Wellow field transformed into natural haven
Conservationist Frank Shellard has imported four rugged little ponies from the top of Exmoor to help him transform a field near Wellow into a small patch of natural England.
Mr Shellard, one of the owners of Wellow Trekking Centre, is determined to do his best to help keep the balance of nature just right and encourage wildlife to flourish.
His mission is to help conserve the bell flower, rare in other parts of South West England but which grows on the aptly named Bell Flower Hill, near Wellow.
The ponies help graze the field to the right stage for the wild flowers to flourish.
Mr Shellard said: "The ponies enjoy rough grazing and they keep the grass to just the right level to create the conditions for the flowers. We rotate them with the sheep and cattle. Conservation is not just about leaving the ground but looking after it and this is what we try to do here."
The field is cultivated as part of a higher level stewardship conservation scheme with the aim of not only creating the perfect conditions for wildflowers but getting the environment right for the bat population.
With old railway tunnels and quarry workings for them to roost in nearby, Mr Shellard is also encouraging good foraging conditions for greater horseshoe bats. Hedges are left high and the land has organic Soil Association registration.

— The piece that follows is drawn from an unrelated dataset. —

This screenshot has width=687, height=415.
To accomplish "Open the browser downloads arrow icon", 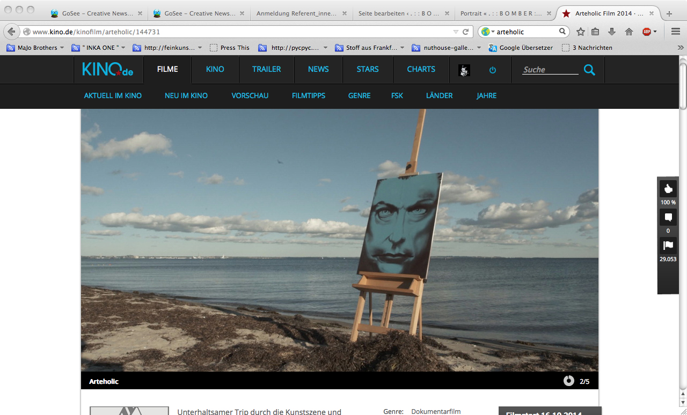I will [x=612, y=32].
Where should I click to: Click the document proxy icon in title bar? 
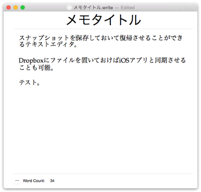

He said: "We do all we can to create a foraging area so that bats can come in and find the bugs they need to eat. Bats have huge importance for the ecology of the area and its all about getting the balances just right. Each species plays its part in the order."
With this in mind Mr Shellard has also introduced a colony of bees to the field to help with pollination.
He said: "It is important that we encourage all these things to flourish and I like to think it is about creating a small piece of natural England."